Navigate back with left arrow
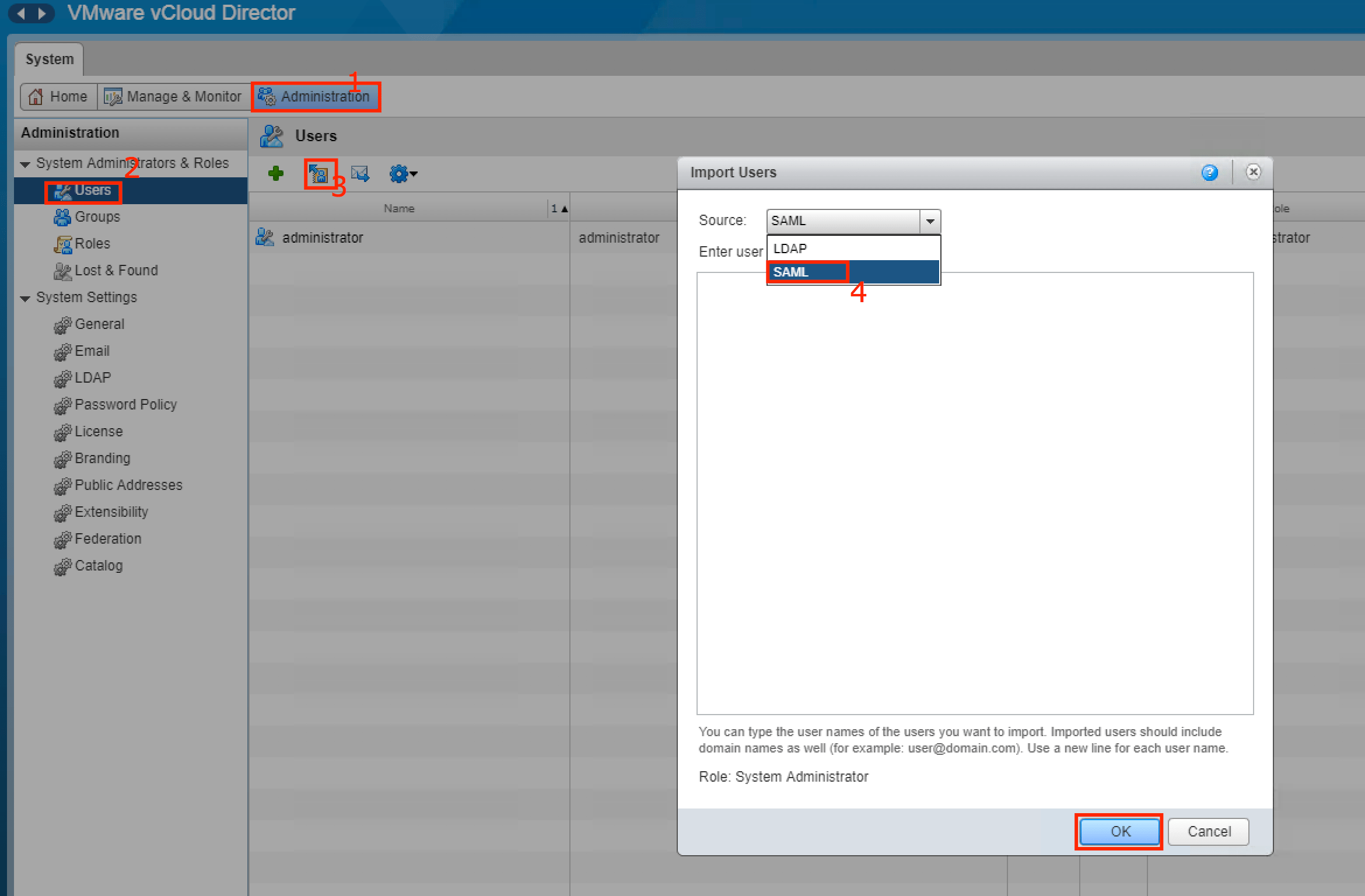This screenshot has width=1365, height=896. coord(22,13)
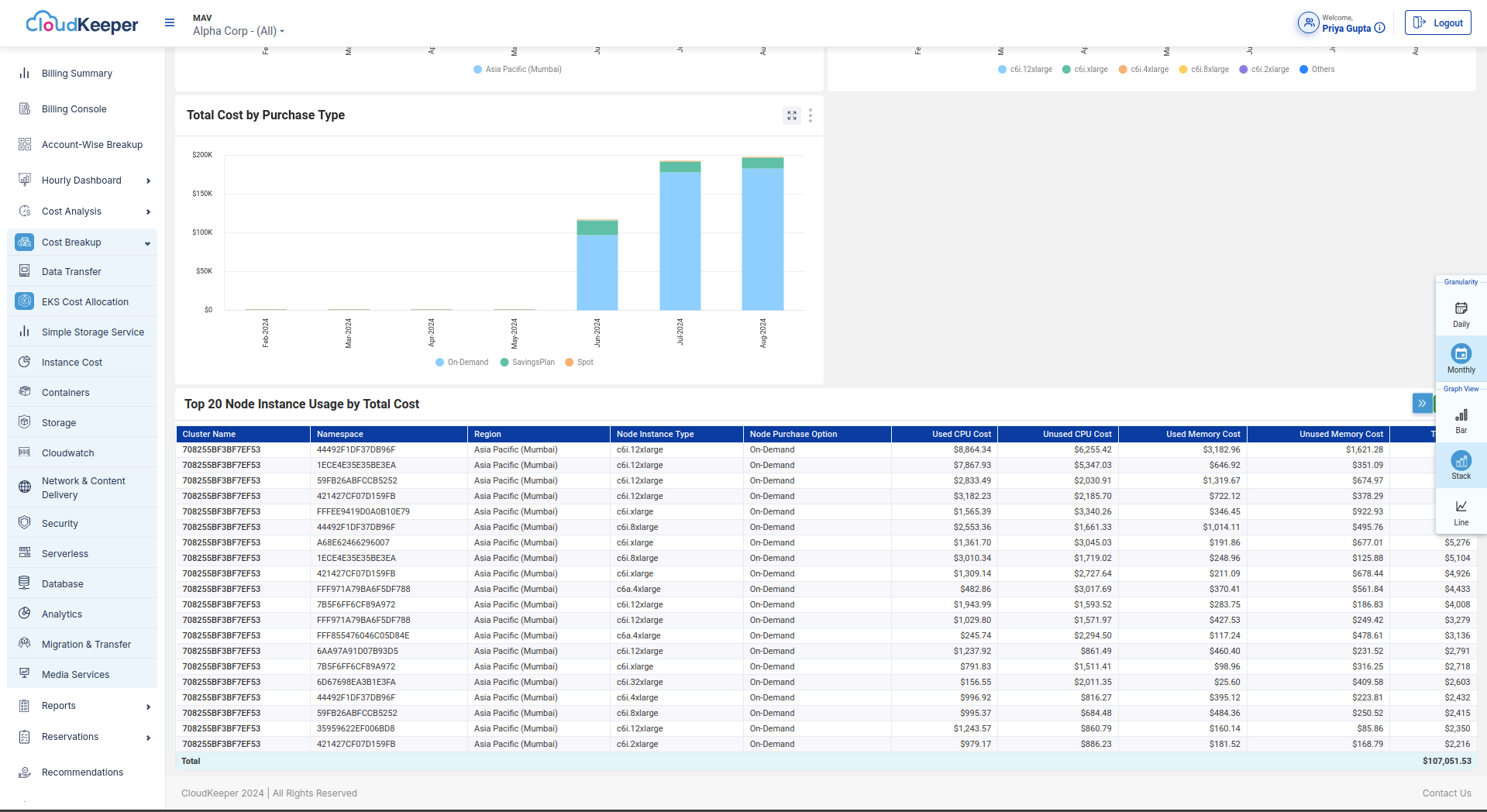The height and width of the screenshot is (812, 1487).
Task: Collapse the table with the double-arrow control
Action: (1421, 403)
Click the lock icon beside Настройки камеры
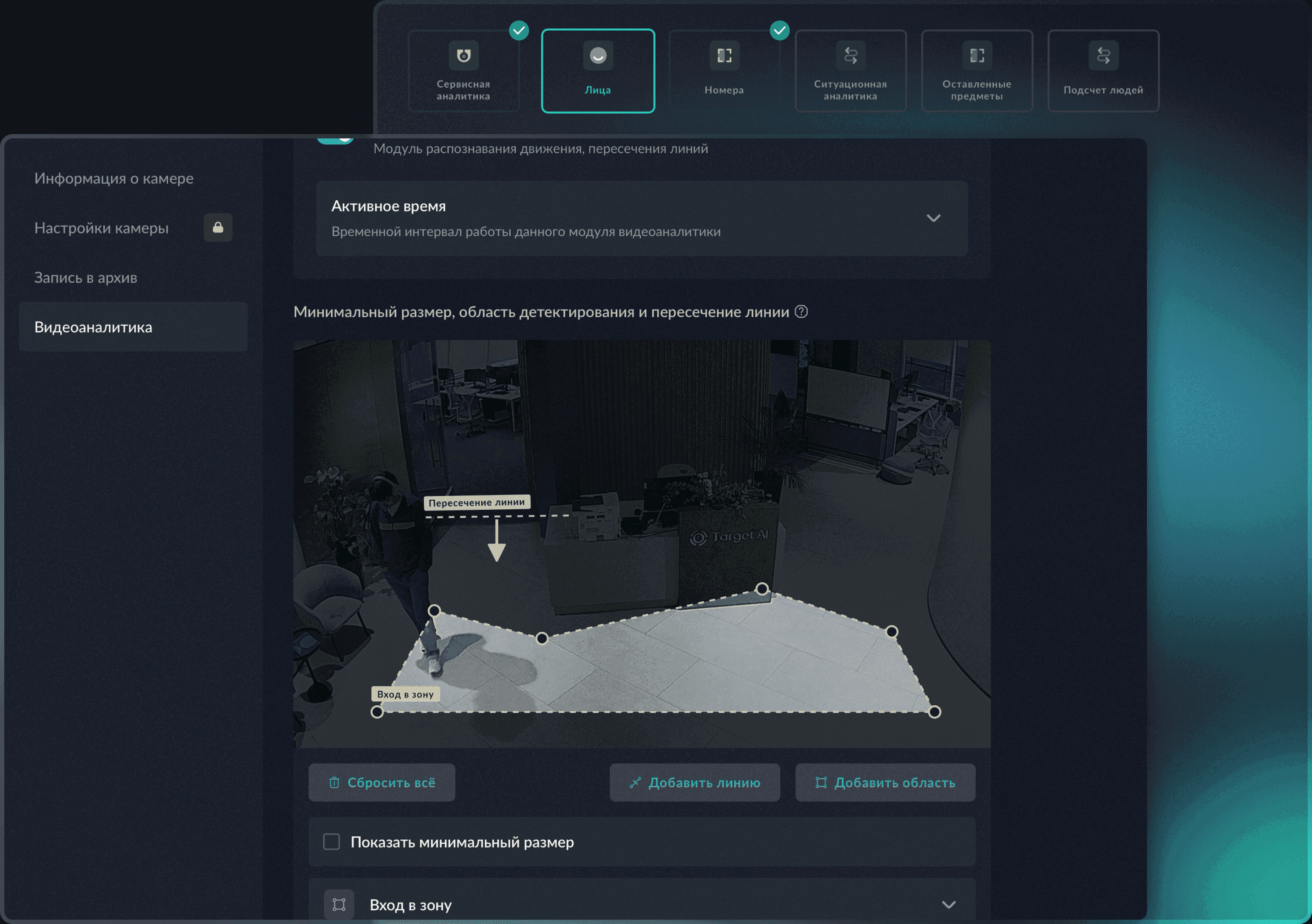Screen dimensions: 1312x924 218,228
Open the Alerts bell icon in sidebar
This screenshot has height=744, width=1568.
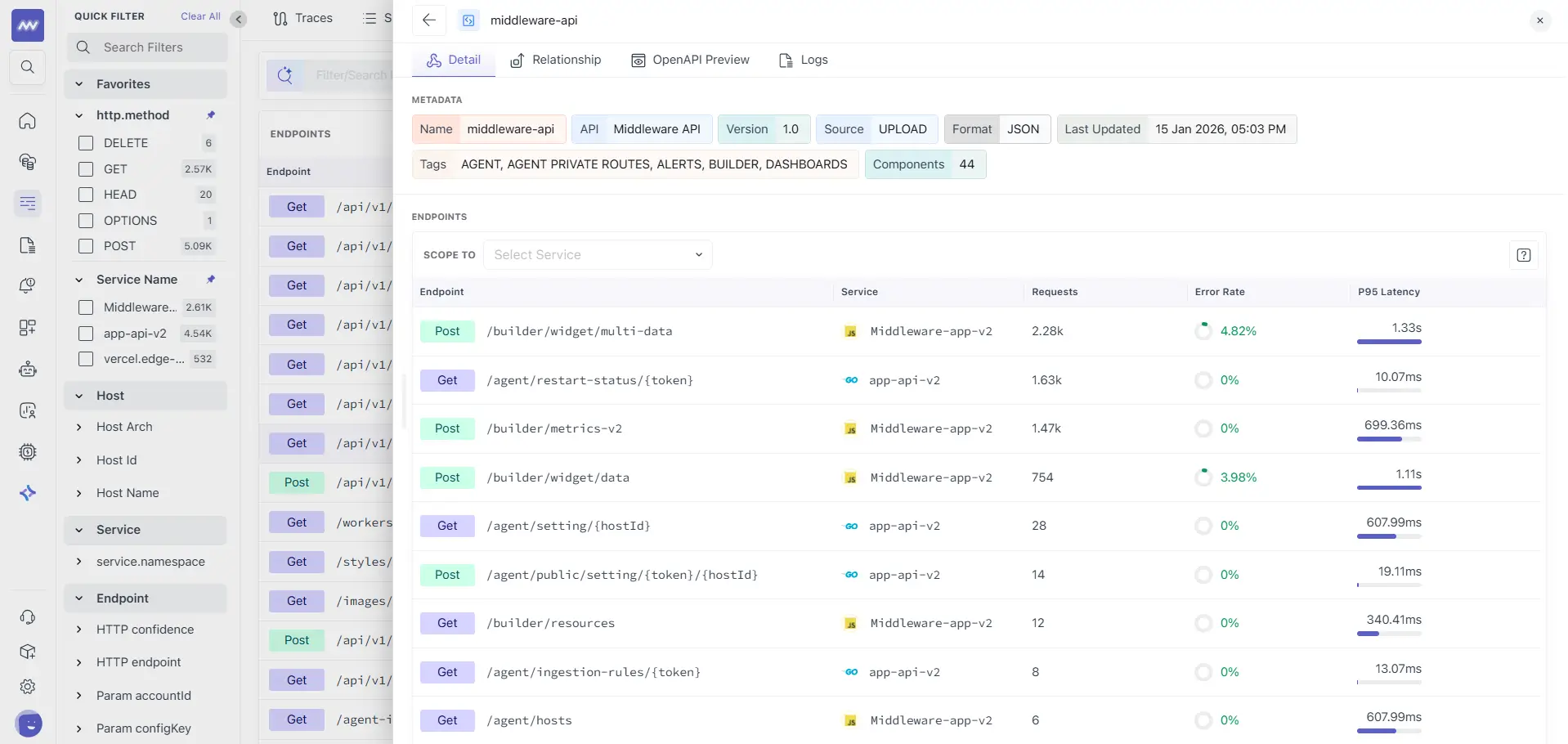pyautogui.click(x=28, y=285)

◆ ◆ ◆

TASK PROMPT: Set down every line of the entries above again, exactly as written, but not the pictures.

TASK SOLUTION:
Navigate back with left arrow
This screenshot has width=1365, height=896. coord(22,13)
The height and width of the screenshot is (812, 1487).
Task: Collapse the table with the double-arrow control
Action: (1421, 403)
Click the lock icon beside Настройки камеры
Screen dimensions: 1312x924 218,228
Open the Alerts bell icon in sidebar
This screenshot has height=744, width=1568.
pyautogui.click(x=28, y=285)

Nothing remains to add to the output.